**Extracted material:**
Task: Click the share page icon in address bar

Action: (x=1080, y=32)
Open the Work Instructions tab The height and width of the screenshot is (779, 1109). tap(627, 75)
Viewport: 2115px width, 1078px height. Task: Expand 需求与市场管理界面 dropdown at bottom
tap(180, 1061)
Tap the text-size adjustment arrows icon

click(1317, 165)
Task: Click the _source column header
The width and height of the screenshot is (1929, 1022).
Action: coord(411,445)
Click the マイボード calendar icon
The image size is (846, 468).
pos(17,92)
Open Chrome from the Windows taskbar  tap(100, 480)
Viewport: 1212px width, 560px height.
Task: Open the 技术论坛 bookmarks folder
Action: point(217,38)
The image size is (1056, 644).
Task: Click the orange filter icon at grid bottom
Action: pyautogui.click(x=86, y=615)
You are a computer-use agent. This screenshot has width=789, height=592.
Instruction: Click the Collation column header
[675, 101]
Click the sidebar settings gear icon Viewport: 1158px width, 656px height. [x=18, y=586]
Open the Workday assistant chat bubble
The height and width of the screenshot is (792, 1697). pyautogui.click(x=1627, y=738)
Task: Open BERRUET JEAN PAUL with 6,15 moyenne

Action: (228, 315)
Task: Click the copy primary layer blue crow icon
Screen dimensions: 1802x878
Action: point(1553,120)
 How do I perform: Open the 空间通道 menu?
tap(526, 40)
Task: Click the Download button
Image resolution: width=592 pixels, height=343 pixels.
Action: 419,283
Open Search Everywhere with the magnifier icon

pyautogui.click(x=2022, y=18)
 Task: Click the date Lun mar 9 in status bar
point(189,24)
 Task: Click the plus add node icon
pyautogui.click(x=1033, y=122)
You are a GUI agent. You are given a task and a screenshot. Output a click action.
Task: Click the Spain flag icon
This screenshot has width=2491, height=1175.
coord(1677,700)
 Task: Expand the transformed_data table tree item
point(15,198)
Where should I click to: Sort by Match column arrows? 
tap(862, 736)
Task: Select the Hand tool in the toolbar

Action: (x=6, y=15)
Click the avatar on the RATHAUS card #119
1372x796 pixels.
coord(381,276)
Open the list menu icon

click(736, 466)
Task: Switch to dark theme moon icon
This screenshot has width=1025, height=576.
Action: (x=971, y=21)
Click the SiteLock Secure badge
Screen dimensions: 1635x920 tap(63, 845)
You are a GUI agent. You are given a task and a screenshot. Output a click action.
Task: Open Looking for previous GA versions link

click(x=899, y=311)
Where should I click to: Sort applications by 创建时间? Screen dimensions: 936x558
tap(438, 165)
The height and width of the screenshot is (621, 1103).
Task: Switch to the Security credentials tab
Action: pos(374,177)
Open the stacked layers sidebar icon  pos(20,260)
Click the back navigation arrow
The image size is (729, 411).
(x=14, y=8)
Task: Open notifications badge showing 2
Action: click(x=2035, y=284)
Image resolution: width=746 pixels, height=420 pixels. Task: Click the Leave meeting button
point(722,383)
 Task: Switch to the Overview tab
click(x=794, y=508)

**Work item:** In full and without error, restate the data.

**Exercise response:**
Task: Click the share page icon in address bar

Action: (x=1080, y=32)
Open the Work Instructions tab The height and width of the screenshot is (779, 1109). tap(627, 75)
Viewport: 2115px width, 1078px height. Task: Expand 需求与市场管理界面 dropdown at bottom
tap(180, 1061)
Tap the text-size adjustment arrows icon

click(1317, 165)
Task: Click the _source column header
The width and height of the screenshot is (1929, 1022).
Action: coord(411,445)
Click the マイボード calendar icon
The image size is (846, 468).
pos(17,92)
Open Chrome from the Windows taskbar  tap(100, 480)
Viewport: 1212px width, 560px height.
Task: Open the 技术论坛 bookmarks folder
Action: point(217,38)
The image size is (1056, 644).
Task: Click the orange filter icon at grid bottom
Action: pyautogui.click(x=86, y=615)
You are a computer-use agent. This screenshot has width=789, height=592.
Instruction: Click the Collation column header
[675, 101]
Click the sidebar settings gear icon Viewport: 1158px width, 656px height. [x=18, y=586]
Open the Workday assistant chat bubble
The height and width of the screenshot is (792, 1697). pyautogui.click(x=1627, y=738)
Task: Open BERRUET JEAN PAUL with 6,15 moyenne

Action: (228, 315)
Task: Click the copy primary layer blue crow icon
Screen dimensions: 1802x878
Action: point(1553,120)
 How do I perform: Open the 空间通道 menu?
tap(526, 40)
Task: Click the Download button
Image resolution: width=592 pixels, height=343 pixels.
Action: 419,283
Open Search Everywhere with the magnifier icon

pyautogui.click(x=2022, y=18)
 Task: Click the date Lun mar 9 in status bar
point(189,24)
 Task: Click the plus add node icon
pyautogui.click(x=1033, y=122)
You are a GUI agent. You are given a task and a screenshot. Output a click action.
Task: Click the Spain flag icon
This screenshot has width=2491, height=1175.
coord(1677,700)
 Task: Expand the transformed_data table tree item
point(15,198)
Where should I click to: Sort by Match column arrows? 
tap(862, 736)
Task: Select the Hand tool in the toolbar

Action: (x=6, y=15)
Click the avatar on the RATHAUS card #119
1372x796 pixels.
coord(381,276)
Open the list menu icon

click(736, 466)
Task: Switch to dark theme moon icon
This screenshot has width=1025, height=576.
Action: (x=971, y=21)
Click the SiteLock Secure badge
Screen dimensions: 1635x920 tap(63, 845)
You are a GUI agent. You are given a task and a screenshot. Output a click action.
Task: Open Looking for previous GA versions link

click(x=899, y=311)
Where should I click to: Sort applications by 创建时间? Screen dimensions: 936x558
tap(438, 165)
The height and width of the screenshot is (621, 1103).
Task: Switch to the Security credentials tab
Action: pos(374,177)
Open the stacked layers sidebar icon  pos(20,260)
Click the back navigation arrow
The image size is (729, 411).
(x=14, y=8)
Task: Open notifications badge showing 2
Action: click(x=2035, y=284)
Image resolution: width=746 pixels, height=420 pixels. Task: Click the Leave meeting button
point(722,383)
 Task: Switch to the Overview tab
click(x=794, y=508)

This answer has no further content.